A Bagamoyo, il piano della EcoEnergy prevedeva la creazione di un sistema di “agricoltura a contratto”: 1.500 agricoltori avrebbero coltivato la canna da zucchero sui terreni dell’azienda, consegnando il raccolto alla EcoEnergy ad un prezzo concordato. Tuttavia ActionAid ha sin da subito reputato questo sistema molto rischioso, poiché avrebbe costretto gli agricoltori ad avviare la loro piccola azienda agricola satellite, indebitandosi con prestiti che arrivano fino a 16mila dollari a testa (30 volte il salario minimo annuale di un contadino tanzaniano). Inoltre, molti di questi agricoltori erano ignari sia dei dettagli di tale modello, che dei rischi potenziali ad esso correlati e del grosso cambiamento nei metodi di sussistenza e nella sicurezza alimentare della zona che esso avrebbe comportato. In aggiunta, i contadini non sarebbero stati in grado di ripagare i debiti contratti e di avere dei profitti prima di 7 anni: fino ad allora, i loro unici guadagni, presumibilmente molto bassi, sarebbero venuti dal loro lavoro nelle aziende. Secondo EcoEnergy, il progetto avrebbe infuso dai 45 ai 50 milioni di dollari all’anno nell’economia locale, ma secondo ActionAid si tratta di una stima non corretta, poiché il progetto genererebbe piuttosto tra 8,55 milioni e 11,5 milioni di dollari l’anno, derivanti principalmente dalla creazione di lavori diretti e indiretti e dai salari derivati dal modello delle aziende agricole satelliti.

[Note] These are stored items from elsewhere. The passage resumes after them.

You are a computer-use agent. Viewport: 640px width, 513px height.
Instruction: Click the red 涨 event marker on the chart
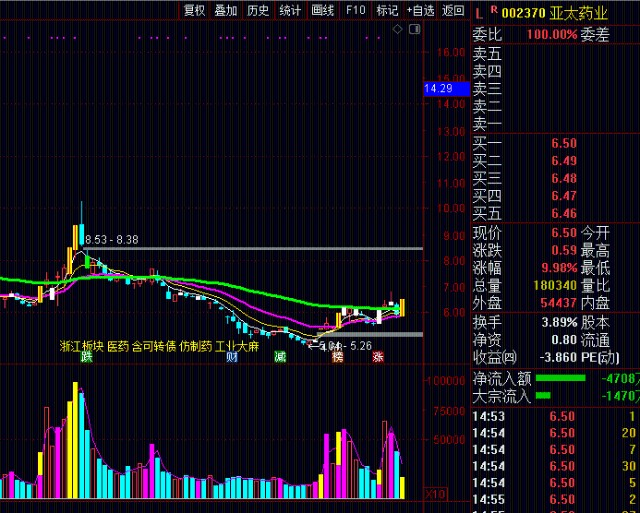(377, 357)
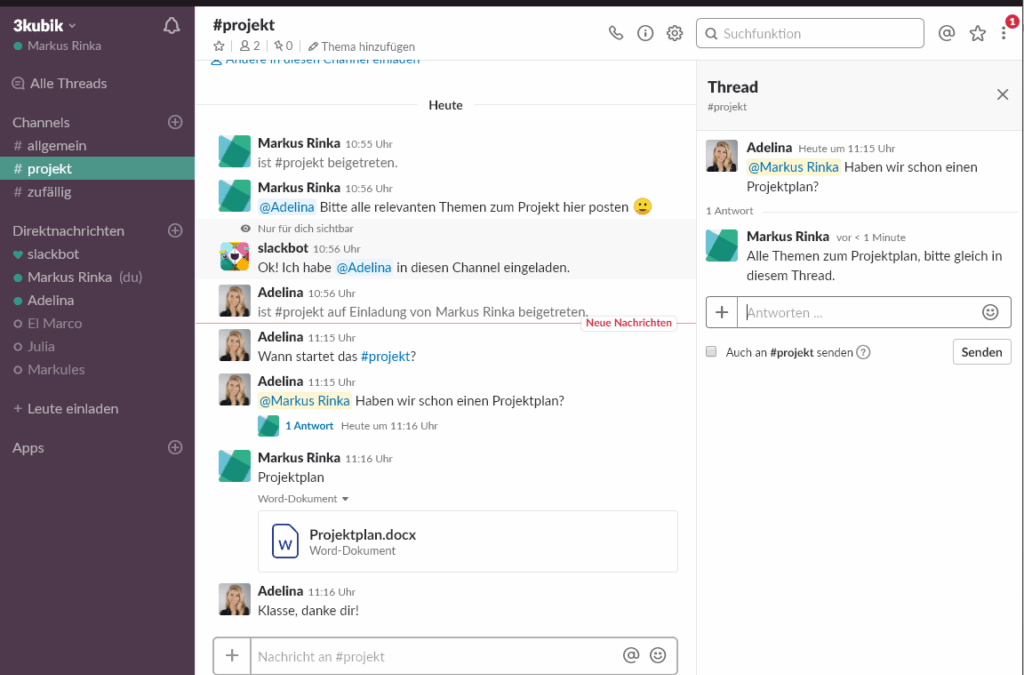Open channel details info icon
Viewport: 1024px width, 675px height.
pos(645,33)
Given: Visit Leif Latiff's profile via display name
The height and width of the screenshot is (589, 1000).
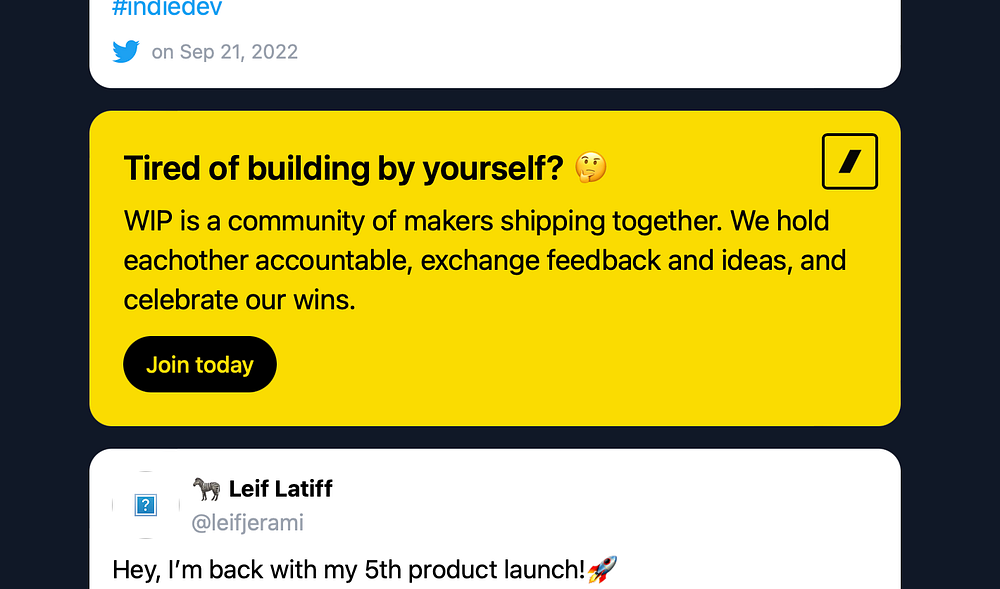Looking at the screenshot, I should 280,488.
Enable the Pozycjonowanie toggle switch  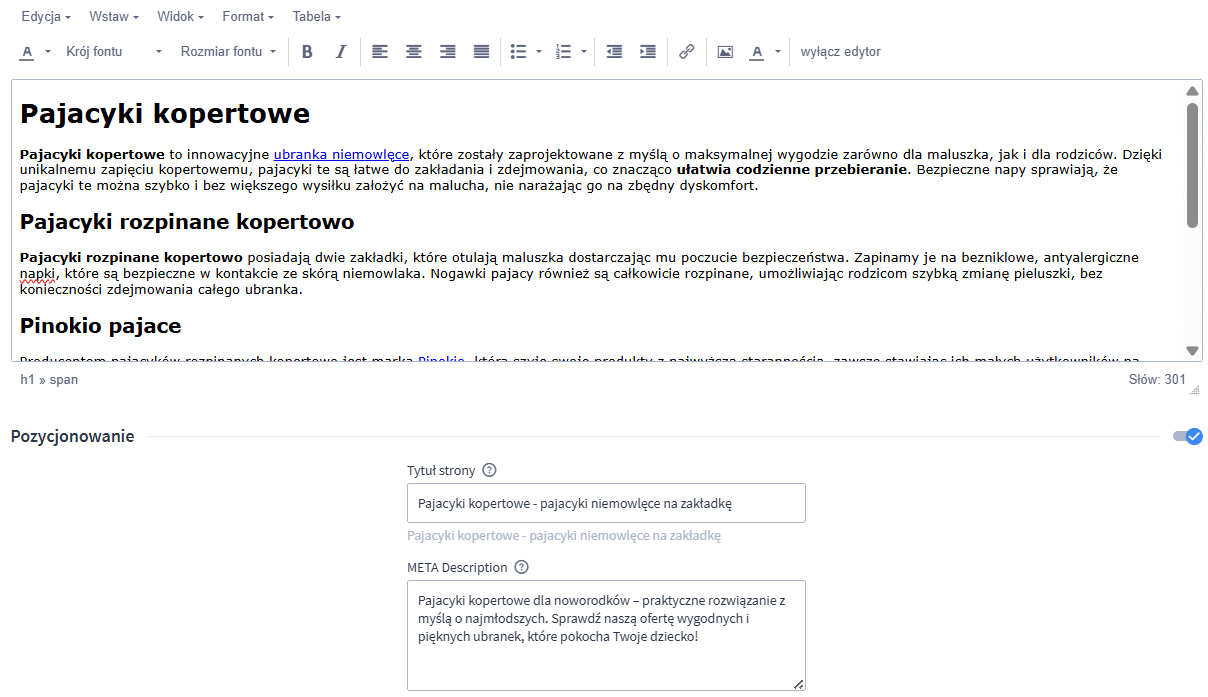click(1187, 436)
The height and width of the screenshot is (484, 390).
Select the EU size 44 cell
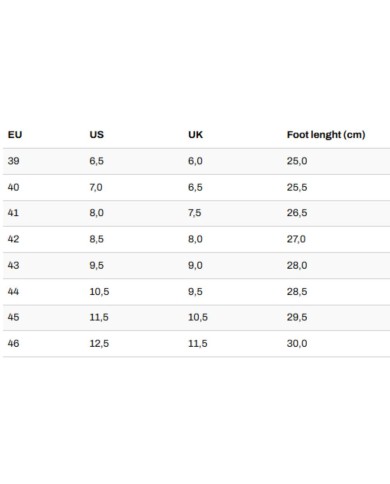tap(13, 292)
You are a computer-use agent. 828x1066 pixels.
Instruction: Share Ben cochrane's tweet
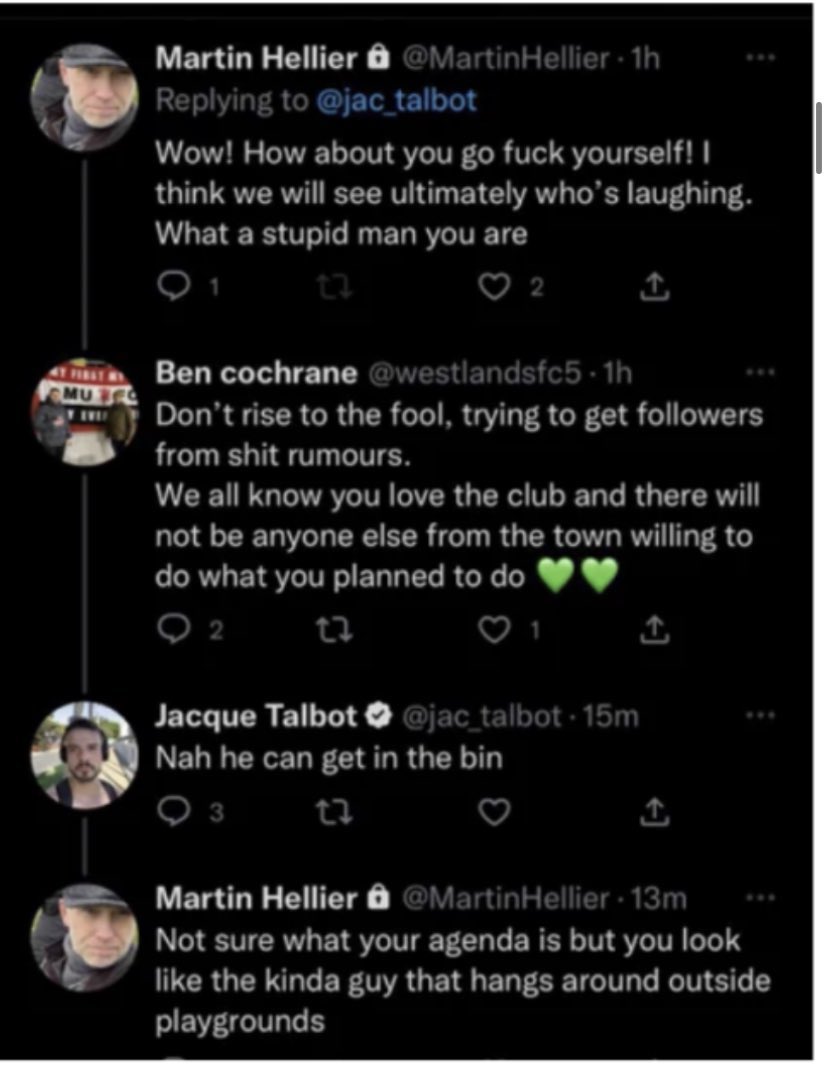[652, 628]
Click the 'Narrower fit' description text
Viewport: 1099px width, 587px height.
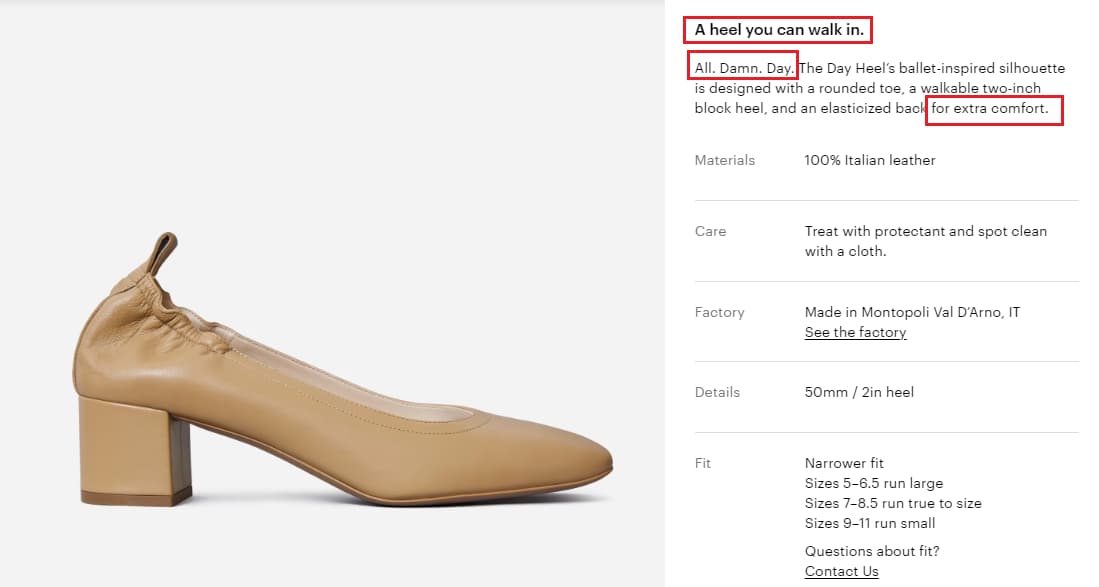[x=844, y=463]
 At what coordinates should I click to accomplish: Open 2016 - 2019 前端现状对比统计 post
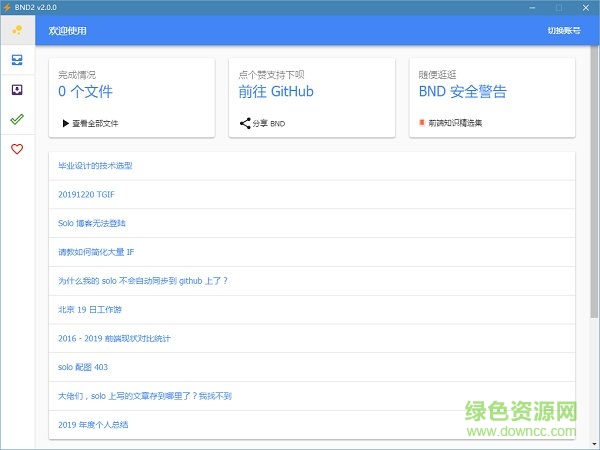point(114,339)
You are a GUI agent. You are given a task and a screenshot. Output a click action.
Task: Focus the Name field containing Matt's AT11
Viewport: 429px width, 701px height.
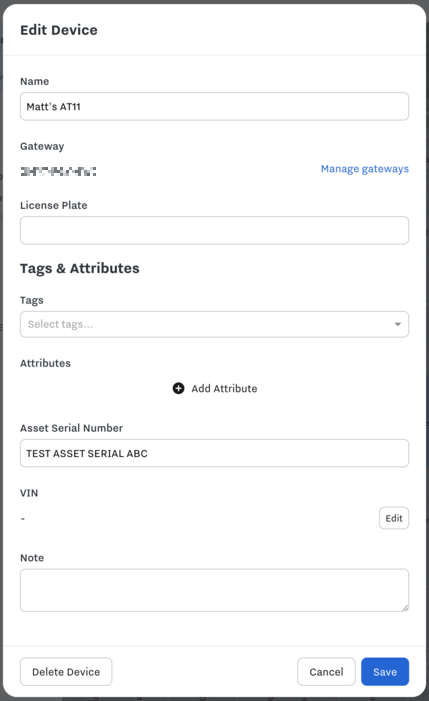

Per tale motivo ActionAid ha lanciato una campagna internazionale chiamata #LANDfor Bagamoyo durata due anni, il cui inizio è stato scandito dalla pubblicazione del rapporto “Take Action: Stop EcoEnergy’s Land Grab in Bagamoyo, Tanzania” che nel marzo 2015 ha fatto esplodere il caso. Tramite questo rapporto, ActionAid chiedeva a EcoEnergy, tra le altre cose, di rendere noti alla comunità gli obblighi dell’azienda nei loro confronti, le proiezioni economiche e le salvaguardie finanziarie, e di condurre un nuovo giro di consultazioni nel rispetto del principio del consenso libero, preventivo e informato. Nonostante l’intensificarsi delle minacce verso lo staff di ActionAid in Tanzania, la raccolta di firme è proceduta a livello internazionale fino al raggiungimento di 35’900 firmatari in tutto il mondo in sostegno della causa di Bagamoyo. Dopo la nostra denuncia, il principale finanziatore del progetto di EcoEnergy, l’agenzia per lo sviluppo svedese, ha ritirato il suo sostegno e finalmente, nel maggio del 2016 è giunta la notizia che tutti aspettavamo: il nuovo governo tanzanese, insediatosi al termine del 2015, ha deciso di bloccare il progetto di EcoEnergy!
Tale vittoria rappresenta un piccolo grande passo per la lotta contro il land grabbing perpetrato da parte di governi e aziende ai danni delle popolazioni locali, un fenomeno che purtroppo è molto diffuso e in crescita. ActionAid chiede innanzitutto che i governi finanziatori di progetti a privati, come quello della EcoEnergy, pretendano e assicurino una maggiore trasparenza e, in secondo luogo, che interrompano ogni partecipazione e supporto alla Nuova Alleanza, finanziando e intraprendendo invece iniziative reali di sostegno ai produttori di cibo su piccola scala. In tal modo si promuoverebbe un modello di agricoltura realmente sostenibile.
Forti del successo appena raggiunto e consapevoli delle molte difficoltà ancora da affrontare, ActionAid continua la battaglia a fianco di coloro che subiscono ingiustizie.